La précédente mise à jour, la version 9.6, ne datait que d’avril 2016, mais elle ne représentait pas l’évolution ma­jeure attendue par beaucoup. Ainsi, Gartner faisait état, l’an passé, de témoignages de « mauvaises stabilité et performances ».

L’interface utilisateur, basée sur Flash, cristallisait de nombreuses critiques. En février 2016, un utilisateur d’ESM s’attendait d’ailleurs à ce que celle-ci soit moderni­sée fin 2014.

La nouveauté tant attendue est au menu d’ESM 10.

Dans un entretien avec la rédaction, Raj Samani, vice-président et directeur technique EMEA d’Intel Security, explique que l’éditeur a attaché une importance toute par­ticulière à la révision de l’UI.

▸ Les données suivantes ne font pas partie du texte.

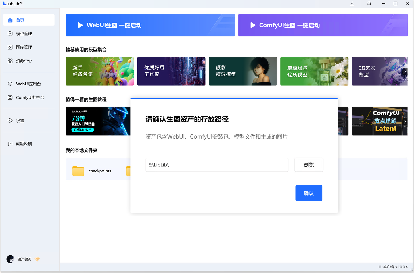
Task: Expand the model collections carousel rightward
Action: (405, 71)
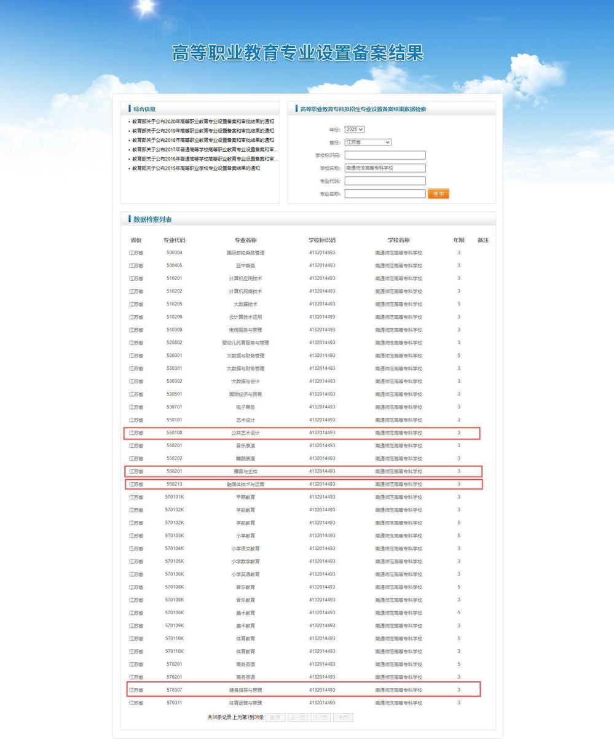The width and height of the screenshot is (614, 739).
Task: Click the 下一页 pagination button
Action: [x=320, y=717]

Mais ce n’est pas tout : ESM 10 apporte des améliorations en matière d’équilibrage de charge et de mise en grappe. Il s’intègre également avec ElasticSearch pour renforcer les capacités de recherche. « La capacité à chercher, c’est la capacité à traquer [les attaquants]. C’est une capacité cri­tique », estime-t-il. Il n’est d’ailleurs pas rare que le trip­tique Elastic/Logstash/Kibana soit évoqué pour la gestion des événements de sécurité.

Une interface graphique revue et modernisée

La console d’ESM 10 fournit de nouveaux tableaux de bord en HTML5, personnalisables, assortis de menus guidant l’analyste vers les étapes suivantes de son inspec­tion. Les colonnes des tableaux sont ajustables pour amé­liorer la visibilité sur les données.

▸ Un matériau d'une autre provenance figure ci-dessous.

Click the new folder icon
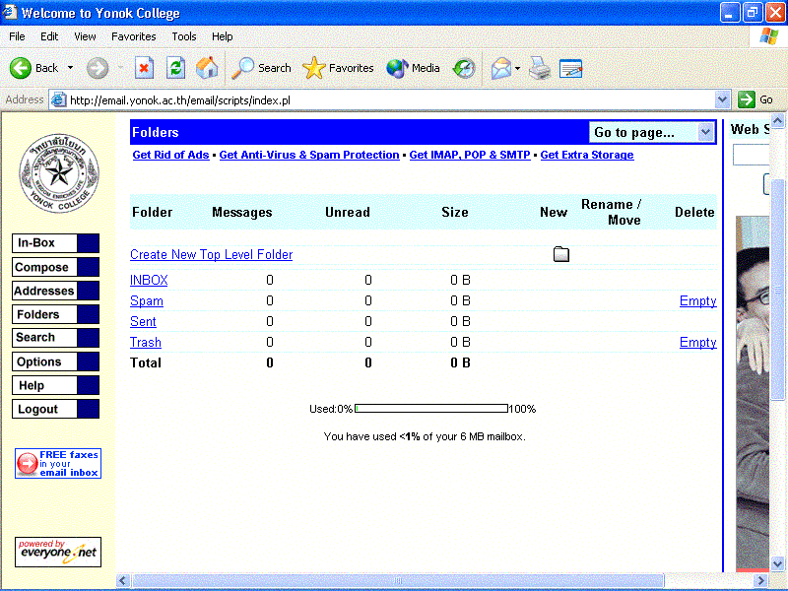 pyautogui.click(x=561, y=255)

L’interface permet en outre d’enquêter sur les menaces au travers de multiples onglets tout en conservant le con­texte historique dans un onglet distinct.

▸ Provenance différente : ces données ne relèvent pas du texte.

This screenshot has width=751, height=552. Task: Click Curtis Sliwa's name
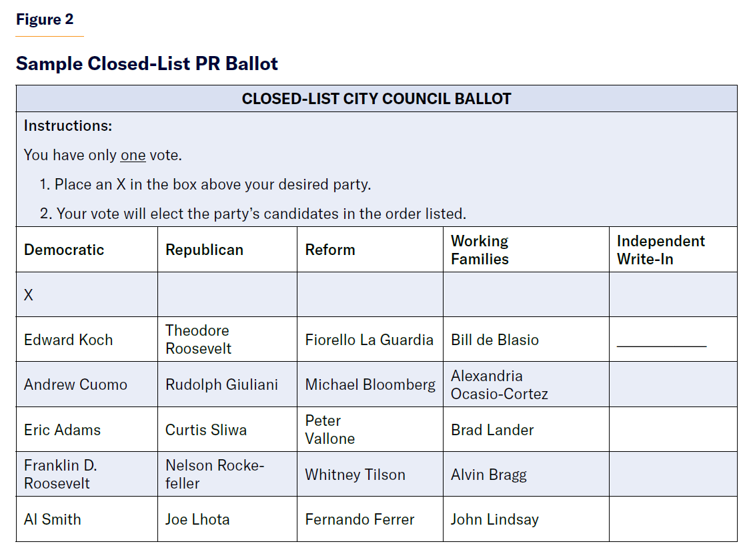[x=205, y=430]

Le moteur de recherche fournit pour sa part, en temps réel, des suggestions pour compléter les requêtes.

Pour la console, l’éditeur recommande Chrome 48 ou plus, même s’il supporte aussi Firefox et Internet Explorer 11. Petit bémol, l’interface de configuration reste quant à elle en Flash.

Pour l’essentiel, les utilisateurs des versions antérieures d’ESM ne devraient pas être déroutés. La version 10 capi­talise sur les qualités reconnues de ce SIEM.

Une administration simplifiée

Le déploiement se veut simplifié, en particulier pour les grands environnements distribués. Raj Samani en veut pour preuve qu’Intel l’utilise en interne. « Nous l’utilisons dans notre environnement. C’est la meilleure démon­stration que nous aimons ce produit ». Et de revendiquer des délais de déploiement de l’ordre de « jours ou de se­maines, mais pas de semaines ou de mois ».

D’ailleurs, à l’adresse de ceux qui douteraient de la fiabil­ité et des performances d’ESM 10, il lance un : « faites un pilote ! ».

Les workflows de gestion des événements permettent même d’envisager d’automatiser - au moins en partie - la réponse aux incidents. Raj Samani indique que des tests en ce sens ont déjà eu lieu dans différentes industries.

Mais la prudence perdure. « Peu d’organisations sont al­lées aussi loin. Automatiser la réponse est moins une question de technologie que de processus. L’impact d’une réponse à un faux positif peut être considérable ». Pour lui, accepter l’automatisation, c’est d’abord « un acte de foi ».